Oliver swung his head toward her, an incredulous look on his face. “Do you ever look in your mirror?”

“You heard of the Maori haka? It’s a war dance. This is Kane Hula kahiko. Hawaiian male hula, ancient-style. Some call it the muscle dance.” He winked at her. “Fair warning. You’ll want to kiss me.”

Yardley swung her attention back to the stage. The music had ended and the musicians quickly cleared the stage. A man appeared on stage carrying what looked like a large two-lobed gourd. She’d read about the instrument in the inflight magazine.
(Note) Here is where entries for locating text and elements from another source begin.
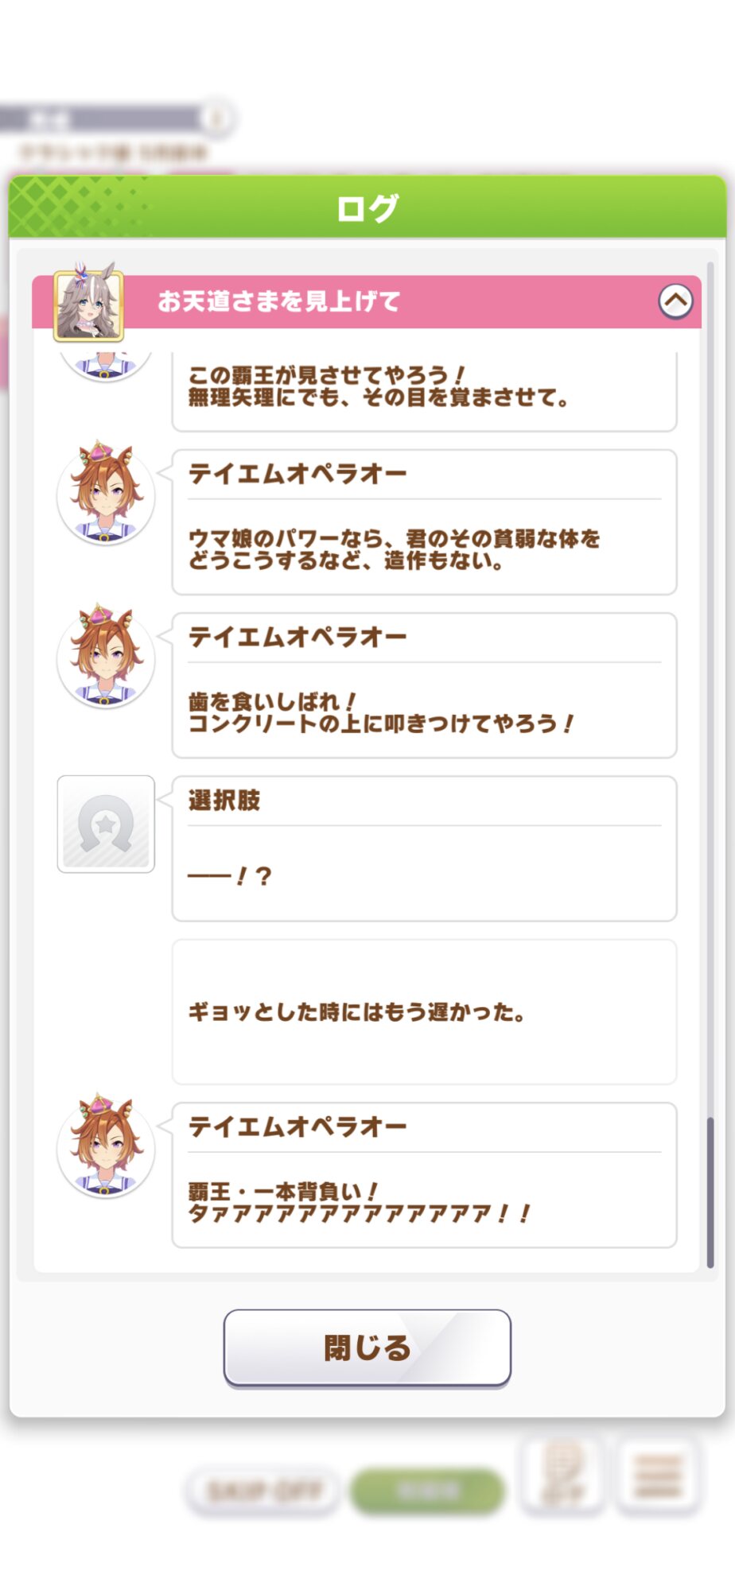The image size is (735, 1590).
Task: Tap the タァァァァ shout message bubble
Action: [x=424, y=1175]
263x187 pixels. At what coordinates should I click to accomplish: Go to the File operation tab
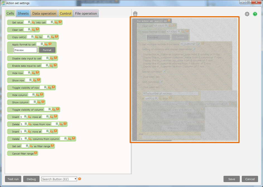pos(86,13)
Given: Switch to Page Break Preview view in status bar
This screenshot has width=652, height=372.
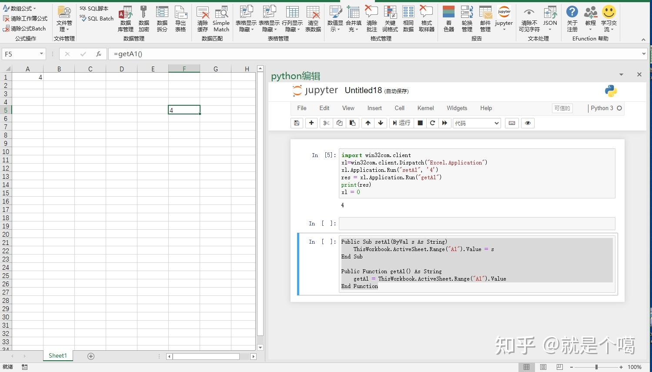Looking at the screenshot, I should (560, 367).
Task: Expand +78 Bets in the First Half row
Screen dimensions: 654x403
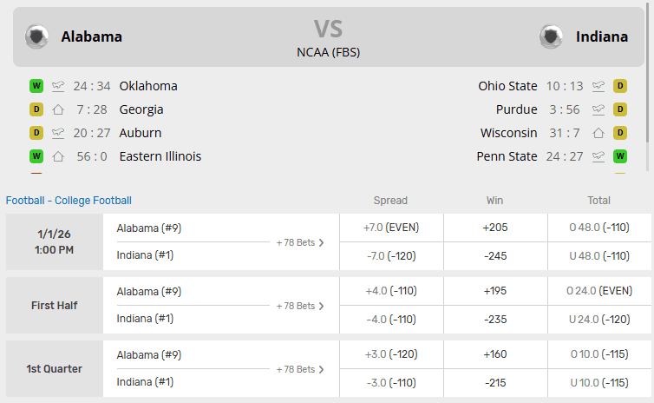Action: (x=300, y=306)
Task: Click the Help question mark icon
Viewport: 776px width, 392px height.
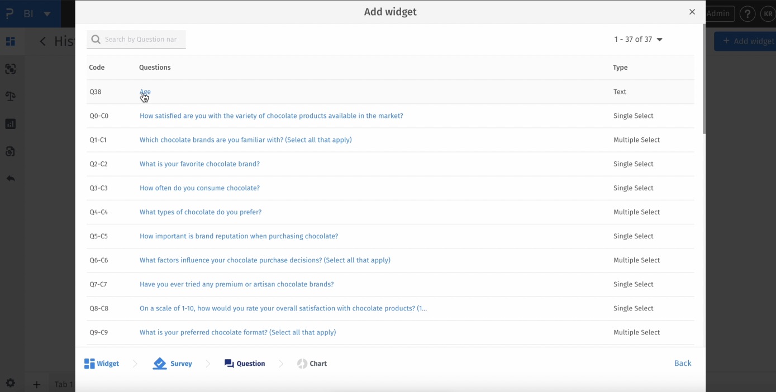Action: (747, 13)
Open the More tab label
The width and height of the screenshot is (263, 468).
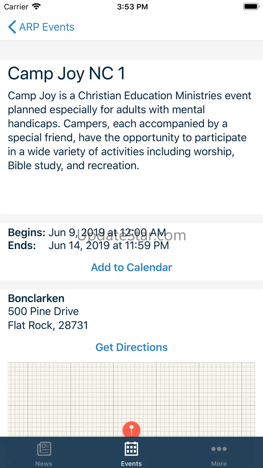pos(219,464)
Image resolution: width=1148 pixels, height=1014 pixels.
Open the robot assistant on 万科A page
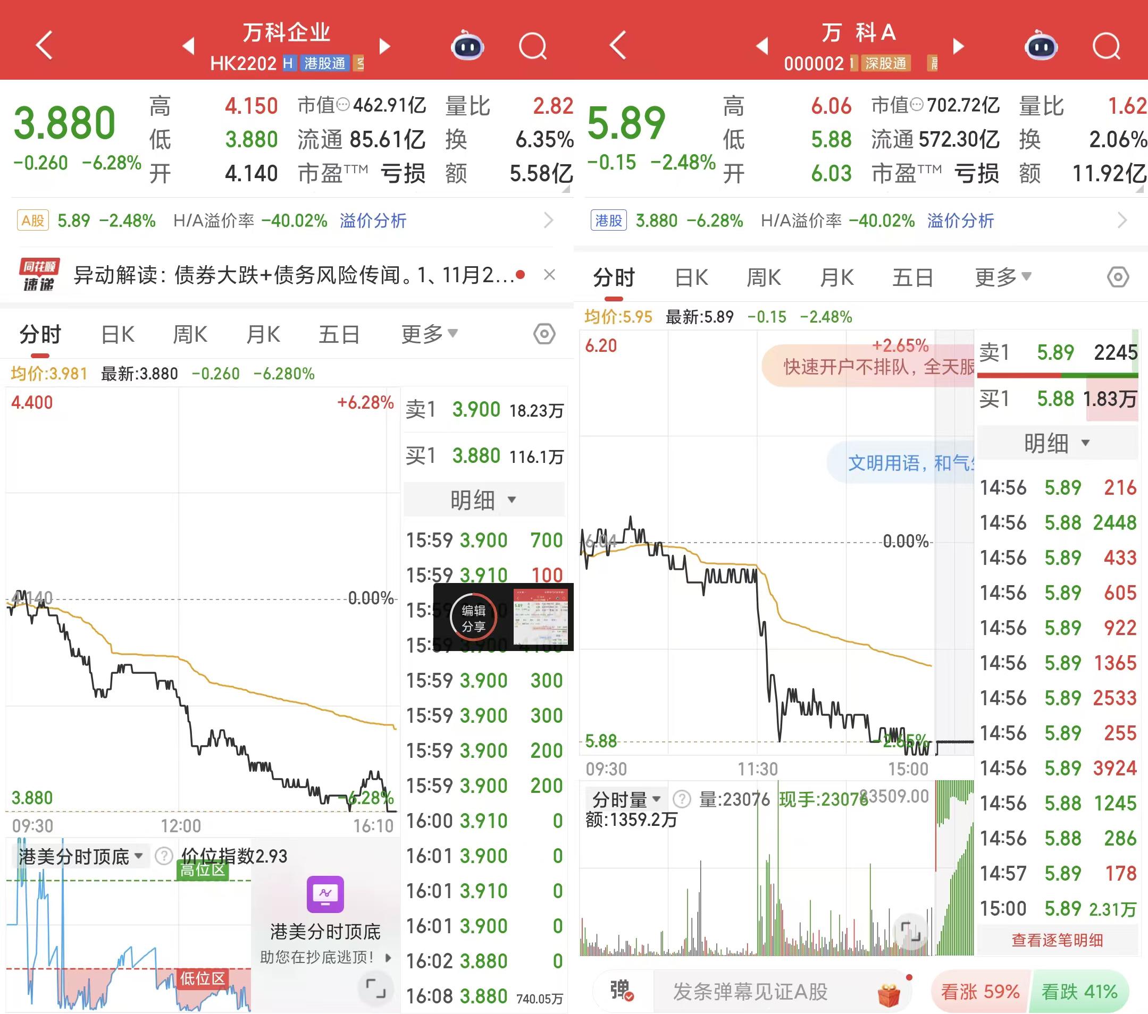pos(1041,46)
It was an ipu heke gourd drum.

The musician began to chant, pounding the drum against the boards and using his hand and fingers to tap out a rhythm. It began slow. The chanted rhymes were in Hawaiian but they reminded her of powwows on the reservation where she grew up. Familiar and yet new. Her feet began to move in tiny stomp steps of sympathy.

Yardley had seen women in traditional grass skirts and leis and flower garlands in their hair standing next to the stage. She expected they’d be the dancers. But as she watched the stage wing in anticipation, the women parted, revealing a line of bare-chested men and boys wearing nothing but simple loincloths with a tantalizing strip of cloth hiding their modesty front and rear.

Oliver leaned over to whisper in her ear. “Kye’s tutu requested that all eligible male descendants dance a traditional hula for her birthday.”